The amount of genetic variation between cancer patients is astounding. Two people diagnosed with cancer in the same organ may, in fact, have two very different diseases. Consequently, we are now in the middle of a transition: we no longer classify cancer based solely on its tissue of origin, but also on the key mutations driving growth and spread of a patient’s tumor.
This concept of diagnosing and eventually treating based upon the mutations in the tumor is well known within the cancer research community, and is termed personalized or precision oncology. Precision oncology—and, in broader terms, personalized medicine—has received tremendous attention recently. President Obama proposed a$215 million investment for the National Institutes of Health focused on precision medicine, of which $70 million would be allocated to the National Cancer Institute. This type of effort hopefully signifies a new era of research funding that should lead to advances, not just in the understanding and treatment of cancer, but of other diseases as well.
Despite the influx of funding and increased research effort around the world, precision oncology still faces significant challenges. First and foremost, we must understand the biology behind the driving mutations. I have heard arguments along the lines of “if it works, who cares?” In my opinion, this is not the right approach; without understanding the biology and making intellectually informed decisions based on the science of the disease, we will never effectively match the treatment to the disease, which, in essence, is what precision oncology is all about.
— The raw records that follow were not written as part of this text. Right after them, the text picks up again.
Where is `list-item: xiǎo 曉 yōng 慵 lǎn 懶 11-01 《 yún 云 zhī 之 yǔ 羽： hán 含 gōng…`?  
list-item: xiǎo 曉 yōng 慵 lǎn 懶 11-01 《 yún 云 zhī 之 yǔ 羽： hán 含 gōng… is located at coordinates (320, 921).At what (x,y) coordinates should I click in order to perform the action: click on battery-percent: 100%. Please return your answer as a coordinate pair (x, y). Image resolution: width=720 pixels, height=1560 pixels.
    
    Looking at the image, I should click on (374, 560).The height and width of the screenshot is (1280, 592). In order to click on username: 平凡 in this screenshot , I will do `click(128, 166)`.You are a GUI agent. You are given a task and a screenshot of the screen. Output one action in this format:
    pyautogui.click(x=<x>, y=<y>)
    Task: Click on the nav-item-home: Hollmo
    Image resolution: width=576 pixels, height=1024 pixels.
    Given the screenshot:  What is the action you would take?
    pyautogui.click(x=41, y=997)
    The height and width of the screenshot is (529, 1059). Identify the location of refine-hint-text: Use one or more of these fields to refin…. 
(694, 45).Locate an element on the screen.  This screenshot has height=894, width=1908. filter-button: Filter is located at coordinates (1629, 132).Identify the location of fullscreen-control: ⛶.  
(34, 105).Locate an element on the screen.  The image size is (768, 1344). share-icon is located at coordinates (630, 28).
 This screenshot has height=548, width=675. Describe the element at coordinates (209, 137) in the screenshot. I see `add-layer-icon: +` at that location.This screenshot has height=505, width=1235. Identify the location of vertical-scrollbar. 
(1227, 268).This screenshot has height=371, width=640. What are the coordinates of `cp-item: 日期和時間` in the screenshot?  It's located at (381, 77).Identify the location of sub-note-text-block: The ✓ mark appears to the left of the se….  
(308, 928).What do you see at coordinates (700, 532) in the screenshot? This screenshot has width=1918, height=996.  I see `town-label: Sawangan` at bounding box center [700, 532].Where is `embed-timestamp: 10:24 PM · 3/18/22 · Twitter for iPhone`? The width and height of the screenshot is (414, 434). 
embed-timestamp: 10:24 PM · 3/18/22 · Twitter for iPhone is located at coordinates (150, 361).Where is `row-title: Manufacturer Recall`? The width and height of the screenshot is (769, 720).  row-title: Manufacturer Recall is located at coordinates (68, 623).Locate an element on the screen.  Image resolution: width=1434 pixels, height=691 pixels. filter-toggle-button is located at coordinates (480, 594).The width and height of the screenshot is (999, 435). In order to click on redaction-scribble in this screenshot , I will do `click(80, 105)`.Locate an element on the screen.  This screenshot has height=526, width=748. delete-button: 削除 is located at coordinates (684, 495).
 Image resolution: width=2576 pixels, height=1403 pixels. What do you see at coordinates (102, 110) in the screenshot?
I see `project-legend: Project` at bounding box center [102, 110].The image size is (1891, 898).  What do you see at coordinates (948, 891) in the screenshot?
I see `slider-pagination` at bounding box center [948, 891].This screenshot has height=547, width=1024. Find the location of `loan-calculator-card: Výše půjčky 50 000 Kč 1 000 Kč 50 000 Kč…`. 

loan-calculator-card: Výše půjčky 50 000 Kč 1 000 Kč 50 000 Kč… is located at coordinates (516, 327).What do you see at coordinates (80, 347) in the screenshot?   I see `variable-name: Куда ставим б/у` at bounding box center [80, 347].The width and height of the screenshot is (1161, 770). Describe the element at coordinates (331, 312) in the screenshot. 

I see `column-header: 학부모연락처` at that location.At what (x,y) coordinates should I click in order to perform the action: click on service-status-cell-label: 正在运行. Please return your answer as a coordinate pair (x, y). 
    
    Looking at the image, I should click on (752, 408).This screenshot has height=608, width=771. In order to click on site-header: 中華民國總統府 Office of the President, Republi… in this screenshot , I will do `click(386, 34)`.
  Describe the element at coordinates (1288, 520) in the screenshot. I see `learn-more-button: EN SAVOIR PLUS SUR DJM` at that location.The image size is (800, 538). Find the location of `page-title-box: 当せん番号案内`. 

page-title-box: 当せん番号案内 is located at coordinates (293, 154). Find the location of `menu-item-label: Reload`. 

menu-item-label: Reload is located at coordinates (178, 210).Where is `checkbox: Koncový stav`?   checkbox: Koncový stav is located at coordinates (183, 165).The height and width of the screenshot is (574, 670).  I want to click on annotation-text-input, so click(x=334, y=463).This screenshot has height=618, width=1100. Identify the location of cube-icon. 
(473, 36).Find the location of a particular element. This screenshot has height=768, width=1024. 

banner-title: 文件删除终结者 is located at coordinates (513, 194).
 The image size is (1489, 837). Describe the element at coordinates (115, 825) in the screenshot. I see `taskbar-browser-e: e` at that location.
Strictly employing genomic technologies will not lead to a complete understanding of the biology, and we should therefore not forgetour roots in traditional molecular biology, cell biology, and biochemistry.
Another, related challenge is to use this biology in conjunction with the growing genomic data to develop treatments that target driver mutations. While we know that not every mutation is actionable, we do have excellent success stories such as Gleevec in chronic myelogenous leukemia, ALK inhibitors in lung cancer, and mutant B-RAF inhibitors in melanoma. But mutations still evade us. Ras mutations, for example, are widely observed across multiple tumor types, but a successful Ras inhibitor has not yet made it to the clinic, despite some promising recent data toward targeting and inhibiting the protein (Nature, 503:548-51, 2013). Clearly, we are still dealing with a large gap between discoveries at the lab bench and treatments at the bedside.
A third challenge may in fact be the most ominous: tumor heterogeneity within a single patient. One recent study of lung cancer patients, for example, showed that different masses within a patient could be classified as genetically different tumor types (Science, 346:251-56, 2014). This directly impacts treatment, as it indicates that a therapy designed for a driver mutation found in one area would be unlikely to impact those in other regions. The authors state, “The regionally separated driver mutations, coupled with the relentless and heterogeneous nature of the genome instability processes, are likely to confound treatment success in NSCLC [non–small cell lung cancer].”
Nevertheless, genomic approaches are revealing a tremendous amount of information and leading to a new conceptual framework for our understanding of cancer signaling, diagnosis, and treatment. Such methods are also directly impacting patient care, with precision oncology tumor boards composed of genomicists, ethicists, bench scientists, oncologists, and surgeons meeting to discuss the best course of action for a patient given his or her tumor genotype. While these concepts are still in their infancy, they represent a new paradigm for cancer treatment. Ultimately, it is our collective understanding of the science and our ability to communicate this knowledge to our peers and patients that will support the success of truly personalized medicine.